Grinding It Out: The American elections are reaching their final stage

The first Monday in September – Labour Day – is traditionally seen as the final stretch in the US election campaign. Hundreds of millions of dollars more will be spent in the next weeks but as far as the presidential contest is concerned, the evidence suggests that in most cases (1980 was a notable exception), the direction of travel established now will not change much before November. This has, nonetheless, hardly been a conventional election year, so the past may not be much of a precedent. The one assertion that can be made with confidence about the contest between Hillary Clinton and Donald Trump is that it is unlikely to be an edifying spectacle. It will be a brawl to the very bitter end.
A month ago, however, it did not look as if it would be much of a competition whatsoever. The Republican convention that nominated Mr Trump was a surreal affair with a media flap about the extent to which his wife (or to be more exact, her speechwriters) had lifted the words of Michele Obama at the Democratic convention eight years previously dominating initial proceedings, to be followed by a stunning display of dissent from Senator Ted Cruz in refusing to endorse Mr Trump. In the week after that, the candidate himself managed to become embroiled in an unnecessary war of words with the family of a slain Muslim US solider. It finally seemed as if ‘the Donald’ had shot from the lip once too often. Mrs Clinton opened a lead in the polls of around eight points. Game over, surely?
Apparently not. Over the course of the past four weeks that advantage has been cut in half and is at about the same place as it was before the two conventions. Mrs Clinton is the favourite but not by a crushing margin. The evolution of events has come after Mr Trump made a series of changes at the top of his campaign team which seem to have resulted in (relative) discipline at his end, while Mrs Clinton all but disappeared in August, focusing on private fundraisers rather than public events, and the void was filled by yet more negative stories about her misuse of e-mail accounts and even more so late last week by the explanation of her actions that she offered to the FBI.

_Source excerpt_:
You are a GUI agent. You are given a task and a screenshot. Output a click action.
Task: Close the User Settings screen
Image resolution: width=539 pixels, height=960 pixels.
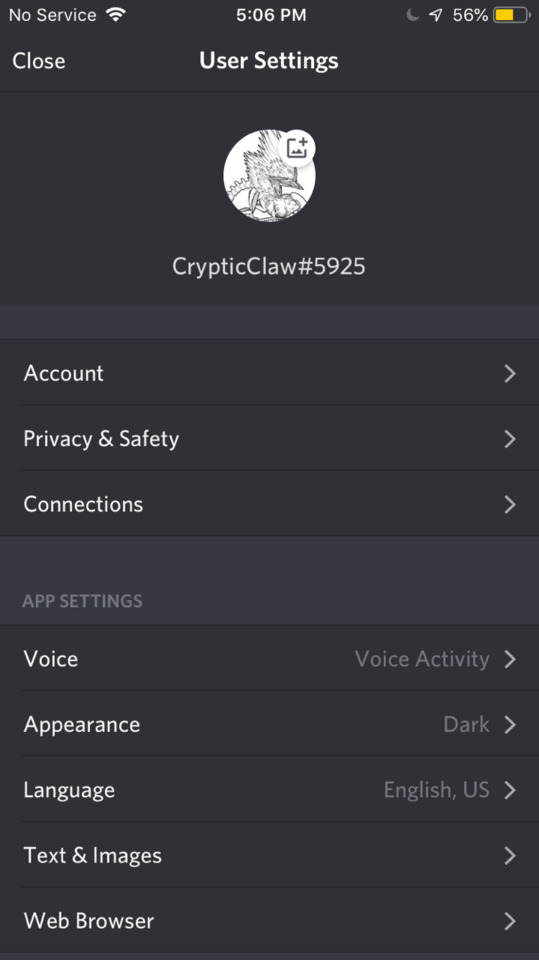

_Given request A_: Name every person the article on the American elections identifies by name.
_Given request B_: Resume the article on the American elections, starting after its final sentence.

_Exercise response A_:
Hillary Clinton
Donald Trump
Michele Obama
Ted Cruz

_Exercise response B_:
This saga has been supplemented by evidence that donors to the Clinton Foundation found that their kindness was rewarded not merely in Heaven but at the State Department while Mrs Clinton ruled the roost there. The Democratic contender now has an ‘approval’ rating of minus 14 percentage points. This would normally be fatal for an aspirant to the White House except that in this instance her rival has a score of minus 24 percentage points, an almost catastrophic position to be in, were he not running against her. One has to hand it to American democracy. It is some system which out of 320 million citizens has managed to find the two most polarising people in the nation to choose between for the presidency.
The presidential battle thus cannot be declared over. If Mrs Clinton thought that she could just run down the clock and await Mr Trump to blow himself up, then she would be mistaken. Her opponent is the one making the news. The normal rules do not apply to him. His trip to Mexico last week, for example, although it had a slapstick quality to it, allowed him to look faintly statesmanlike and to reinforce the message that he was the man who cared about illegal immigration and would act on it. The betting markets suggest that he has only a 24% chance of entering the Oval Office. The same markets had Leave as low as 15% on the very day of the UK referendum on EU membership.
Despite a poor August, a Clinton victory is still the likely outcome
Yet for all her flaws as a candidate (not necessarily as a President, which is a different story), the most likely result is a Clinton victory, albeit by a margin that most foreigners will regard as almost incomprehensibly modest. The current four-point spread looks like her floor and his ceiling. The demographics of the electorate in presidential election years tilts towards the Democrats as the white percentage of voters falls consistently over time and the Hispanic proportion of it rises (it is a different matter in mid-term elections where the turnout is much lower and much whiter).
Her electoral college strategy is also straightforward. She simply has to hold all the states that Barack Obama won when re-elected in 2012 and look to add the odd state that went once to her husband in the 1990s such as Arizona, Georgia and North Carolina. She has vastly outraised Mr Trump and at this rate will outspend him by a huge margin unless he suddenly turns on the taps of his own bank account (assuming that he has not wildly overstated exactly how wealthy he is).
The three debates between the two rivals on 26 September, 4 October and 19 October will play to her strengths and enable her to pitch to younger, more metropolitan and secular Republicans, who while they would normally prefer their own party’s message on low tax, may recoil from Mr Trump out of sheer embarrassment as many of the same voters did when confronted with Sarah Palin in 2008. It is probably more a case of grinding it out than suddenly turning around her own popularity rating but if sheer persistence makes for a great occupant of the Oval Office then she is a Lincoln in-waiting. The relevant concern is whether victory would allow her any mandate other than not being him.
The Republicans are likely to survive a Trump defeat in the congressional elections
Much of the mainstream Republican Party will spend the coming two months paying lip service to support for the Trump campaign while concentrating on retaining control of the US Congress. In theory, this should not be that difficult an exercise. The Republicans did exceptionally well in the 2014 mid-term elections (aided by a particularly low turnout) and enjoy majorities of 247-188 in the House of Representatives and 54-46 in the Senate. The fear was that if Mr Trump were to lose by a substantial margin (10 points or more), he might drag down congressional Republicans with him.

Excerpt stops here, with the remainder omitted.